O jornalista, que também foi correspondente do Jornal do Brasil na Espanha, Argentina, México e Estados Unidos durante os turbulentos anos 70 e 80, disse que ninguém se prepara como jornalista para enfrentar situações difíceis, pois nem sempre são previsíveis. "Às vezes, situações violentas são as que te encontram" durante a cobertura, disse ele.

"Segurança e trauma são dois assuntos relativamente novos na formação de jornalistas", disse Alves após a apresentação. "Iniciativas para incluir essas questões na formação de jornalistas começaram nos anos 90. Antes éramos os únicos atores em situações hostis, como guerras ou conflitos de rua, por exemplo", afirmou.

Polit menciona em seu livro que o primeiro jornalista cujo trabalho ele analisou foi o mexicano Javier Valdez Cárdenas."... Através dele, eu sabia a necessidade de entender as condições sob as quais os jornalistas fazem seu trabalho", diz Polit em seu texto.

Valdez, um jornalista de renome e um dos protagonistas de seu livro anterior “Narrando Narcos. Culiacán, Medellín” (2013), cobriu durante anos o crime organizado e o narcotráfico no norte do México. Em 15 de maio de 2017, Valdez foi morto a tiros, na rua e à luz do dia.

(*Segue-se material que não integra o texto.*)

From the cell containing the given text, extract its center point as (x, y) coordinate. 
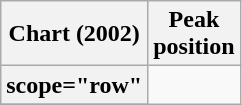
Peakposition (194, 34)
Chart (2002) (74, 34)
scope="row" (74, 85)
Search for the cell housing the specified text and yield its [x, y] center coordinate. 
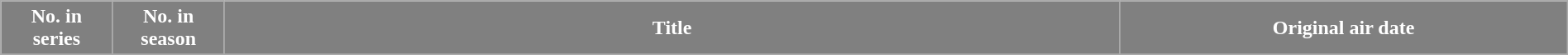
No. inseason [169, 28]
No. inseries [56, 28]
Title [672, 28]
Original air date [1343, 28]
From the cell containing the given text, extract its center point as [X, Y] coordinate. 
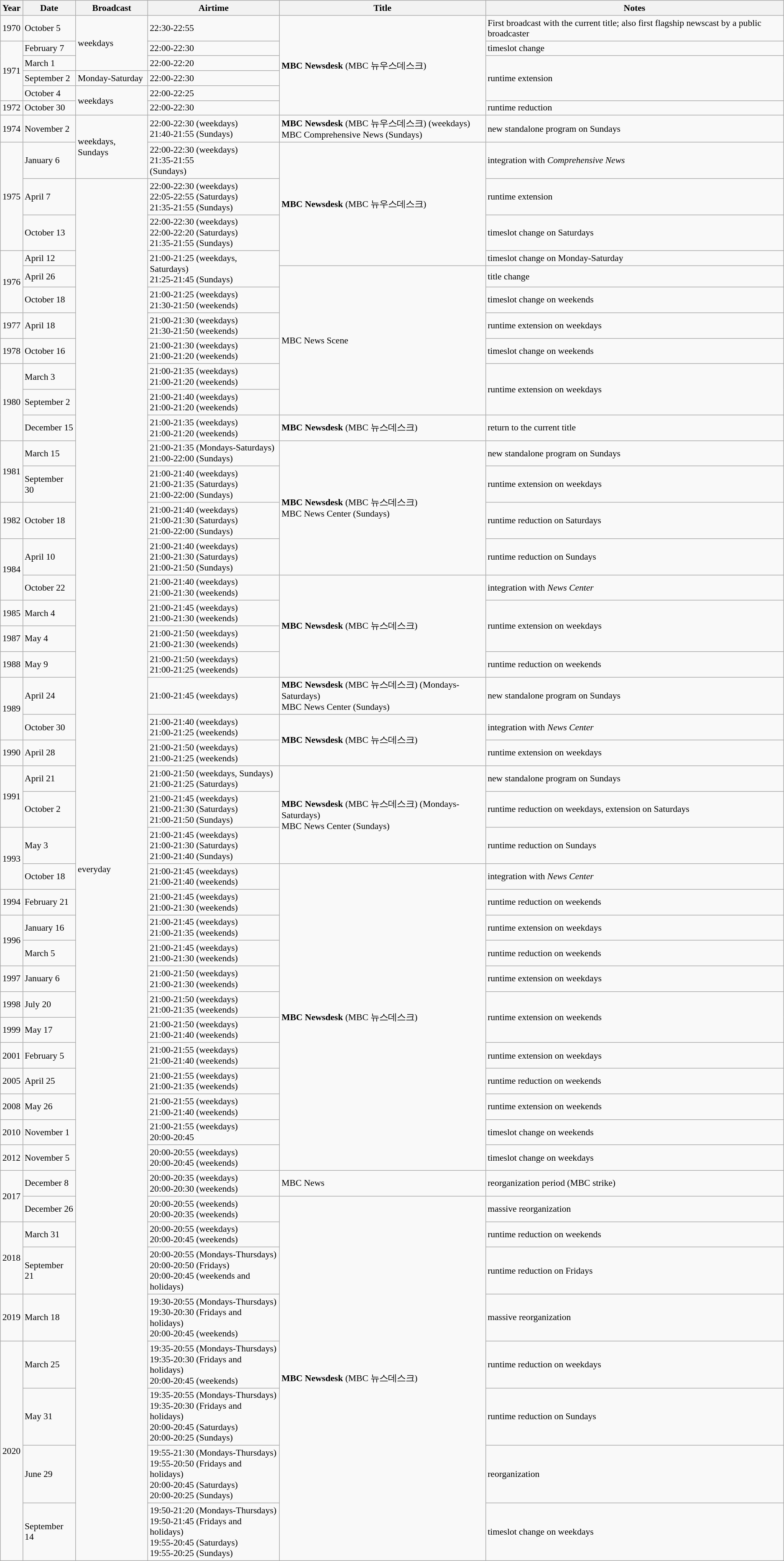
21:00-21:40 (weekdays)21:00-21:25 (weekends) [213, 728]
September 30 [49, 484]
1991 [12, 797]
November 2 [49, 129]
reorganization [635, 1474]
weekdays, Sundays [112, 147]
May 17 [49, 1029]
March 4 [49, 613]
May 31 [49, 1416]
April 18 [49, 325]
April 24 [49, 696]
21:00-21:40 (weekdays)21:00-21:35 (Saturdays)21:00-22:00 (Sundays) [213, 484]
1985 [12, 613]
timeslot change on Saturdays [635, 232]
March 15 [49, 453]
21:00-21:45 (weekdays)21:00-21:35 (weekends) [213, 927]
November 1 [49, 1131]
1980 [12, 402]
1978 [12, 351]
MBC News Scene [382, 340]
2019 [12, 1317]
September 14 [49, 1532]
May 26 [49, 1106]
timeslot change on Monday-Saturday [635, 258]
runtime reduction on Fridays [635, 1270]
integration with Comprehensive News [635, 161]
1984 [12, 569]
21:00-21:50 (weekdays)21:00-21:40 (weekends) [213, 1029]
1989 [12, 708]
1998 [12, 1004]
21:00-21:40 (weekdays)21:00-21:30 (Saturdays)21:00-21:50 (Sundays) [213, 557]
2020 [12, 1450]
21:00-21:40 (weekdays)21:00-21:30 (Saturdays)21:00-22:00 (Sundays) [213, 520]
Title [382, 8]
2008 [12, 1106]
1997 [12, 978]
May 9 [49, 664]
runtime reduction [635, 108]
April 21 [49, 779]
22:00-22:20 [213, 64]
October 4 [49, 93]
July 20 [49, 1004]
return to the current title [635, 427]
22:30-22:55 [213, 28]
April 10 [49, 557]
October 22 [49, 587]
April 25 [49, 1080]
title change [635, 277]
21:00-21:40 (weekdays)21:00-21:30 (weekends) [213, 587]
1976 [12, 282]
April 12 [49, 258]
November 5 [49, 1157]
2017 [12, 1196]
1974 [12, 129]
22:00-22:30 (weekdays)22:05-22:55 (Saturdays)21:35-21:55 (Sundays) [213, 197]
1990 [12, 753]
19:35-20:55 (Mondays-Thursdays)19:35-20:30 (Fridays and holidays)20:00-20:45 (weekends) [213, 1364]
1972 [12, 108]
19:55-21:30 (Mondays-Thursdays)19:55-20:50 (Fridays and holidays)20:00-20:45 (Saturdays)20:00-20:25 (Sundays) [213, 1474]
1993 [12, 858]
21:00-21:50 (weekdays)21:00-21:35 (weekends) [213, 1004]
1982 [12, 520]
January 16 [49, 927]
April 26 [49, 277]
20:00-20:35 (weekdays)20:00-20:30 (weekends) [213, 1183]
2001 [12, 1055]
October 2 [49, 810]
Date [49, 8]
20:00-20:55 (weekends)20:00-20:35 (weekends) [213, 1208]
March 5 [49, 953]
December 26 [49, 1208]
20:00-20:55 (Mondays-Thursdays)20:00-20:50 (Fridays)20:00-20:45 (weekends and holidays) [213, 1270]
22:00-22:30 (weekdays)22:00-22:20 (Saturdays)21:35-21:55 (Sundays) [213, 232]
21:00-21:55 (weekdays)20:00-20:45 [213, 1131]
reorganization period (MBC strike) [635, 1183]
October 5 [49, 28]
April 28 [49, 753]
MBC Newsdesk (MBC 뉴우스데스크) (weekdays)MBC Comprehensive News (Sundays) [382, 129]
October 13 [49, 232]
March 3 [49, 376]
runtime reduction on weekdays, extension on Saturdays [635, 810]
22:00-22:30 (weekdays)21:40-21:55 (Sundays) [213, 129]
2005 [12, 1080]
19:35-20:55 (Mondays-Thursdays)19:35-20:30 (Fridays and holidays)20:00-20:45 (Saturdays)20:00-20:25 (Sundays) [213, 1416]
21:00-21:30 (weekdays)21:00-21:20 (weekends) [213, 351]
1977 [12, 325]
21:00-21:30 (weekdays)21:30-21:50 (weekends) [213, 325]
21:00-21:50 (weekdays, Sundays)21:00-21:25 (Saturdays) [213, 779]
June 29 [49, 1474]
October 16 [49, 351]
2012 [12, 1157]
First broadcast with the current title; also first flagship newscast by a public broadcaster [635, 28]
21:00-21:25 (weekdays, Saturdays)21:25-21:45 (Sundays) [213, 269]
2010 [12, 1131]
21:00-21:55 (weekdays)21:00-21:35 (weekends) [213, 1080]
1971 [12, 71]
21:00-21:35 (Mondays-Saturdays)21:00-22:00 (Sundays) [213, 453]
February 5 [49, 1055]
21:00-21:45 (weekdays) [213, 696]
Airtime [213, 8]
22:00-22:30 (weekdays)21:35-21:55(Sundays) [213, 161]
1975 [12, 197]
December 15 [49, 427]
March 31 [49, 1234]
everyday [112, 869]
1999 [12, 1029]
21:00-21:45 (weekdays)21:00-21:40 (weekends) [213, 876]
22:00-22:25 [213, 93]
May 3 [49, 845]
Monday-Saturday [112, 78]
runtime reduction on Saturdays [635, 520]
March 1 [49, 64]
19:50-21:20 (Mondays-Thursdays)19:50-21:45 (Fridays and holidays)19:55-20:45 (Saturdays)19:55-20:25 (Sundays) [213, 1532]
21:00-21:45 (weekdays)21:00-21:30 (Saturdays)21:00-21:40 (Sundays) [213, 845]
February 7 [49, 49]
February 21 [49, 901]
MBC Newsdesk (MBC 뉴스데스크)MBC News Center (Sundays) [382, 508]
1994 [12, 901]
1981 [12, 471]
April 7 [49, 197]
1970 [12, 28]
May 4 [49, 639]
March 25 [49, 1364]
runtime reduction on weekdays [635, 1364]
19:30-20:55 (Mondays-Thursdays)19:30-20:30 (Fridays and holidays)20:00-20:45 (weekends) [213, 1317]
1988 [12, 664]
1987 [12, 639]
1996 [12, 940]
21:00-21:45 (weekdays)21:00-21:30 (Saturdays)21:00-21:50 (Sundays) [213, 810]
September 21 [49, 1270]
2018 [12, 1258]
21:00-21:40 (weekdays)21:00-21:20 (weekends) [213, 402]
timeslot change [635, 49]
December 8 [49, 1183]
Notes [635, 8]
21:00-21:25 (weekdays)21:30-21:50 (weekends) [213, 300]
March 18 [49, 1317]
Year [12, 8]
MBC News [382, 1183]
Broadcast [112, 8]
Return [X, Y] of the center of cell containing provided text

O jornalista chileno-argentino Cristian Alarcón também foi uma grande influência para a Polit em sua pesquisa, disse a autora, e foi quem a convidou para participar de várias oficinas para acadêmicos e jornalistas organizadas pela Fundação Gabo. Alarcón é fundador e diretor da Revista Anfibia, uma revista digital de crônicas e ensaios narrativos, e diretora da Cosecha Roja, uma rede latino-americana de jornalismo judicial.

Para Polit, uma das conseqüências mais terríveis da violência é o silêncio. Seu livro passa por muitos tipos de silêncio, "o do estado em silêncio, o dos jornalistas que são forçados a silenciar, o dos autores dos crimes, no caso argentino, e o definitivo, o da morte", disse a autora. “Esse é o determinante. O absoluto. Mas acho que o mais cruel é o que os jornalistas precisam se manter vivos, sabem as respostas para muitas perguntas, mas não podem falar, porque isso lhes custaria a vida. Eu acho que o silêncio é o mais cruel”, concluiu.

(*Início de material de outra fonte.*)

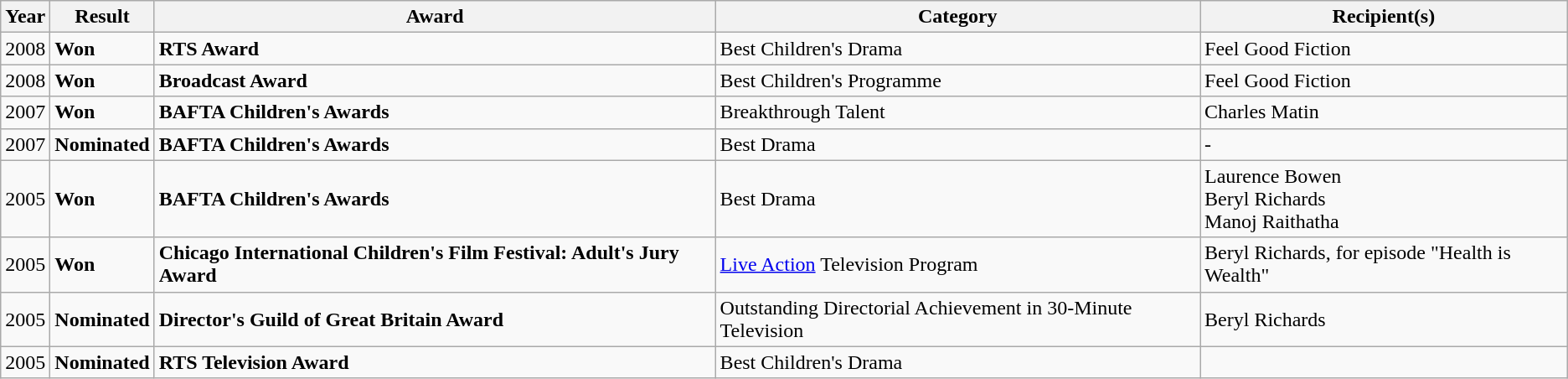
RTS Television Award [435, 362]
Director's Guild of Great Britain Award [435, 318]
Laurence BowenBeryl RichardsManoj Raithatha [1384, 199]
Year [25, 17]
RTS Award [435, 49]
Beryl Richards [1384, 318]
Result [102, 17]
Best Children's Programme [957, 80]
Recipient(s) [1384, 17]
Category [957, 17]
Outstanding Directorial Achievement in 30-Minute Television [957, 318]
Award [435, 17]
Broadcast Award [435, 80]
Chicago International Children's Film Festival: Adult's Jury Award [435, 265]
- [1384, 144]
Live Action Television Program [957, 265]
Breakthrough Talent [957, 112]
Charles Matin [1384, 112]
Beryl Richards, for episode "Health is Wealth" [1384, 265]
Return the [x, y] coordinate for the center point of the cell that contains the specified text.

A autora dedicou seu livro a “todos os jornalistas desaparecidos, agredidos, estuprados e ameaçados e que estão na prisão. A todos os jornalistas que continuam fazendo seu trabalho, apesar dos riscos.” Essa dedicação é seguida por uma lista dos nomes de todos os jornalistas mortos na América Latina entre 1992 e 2018, dos quais se há um registro.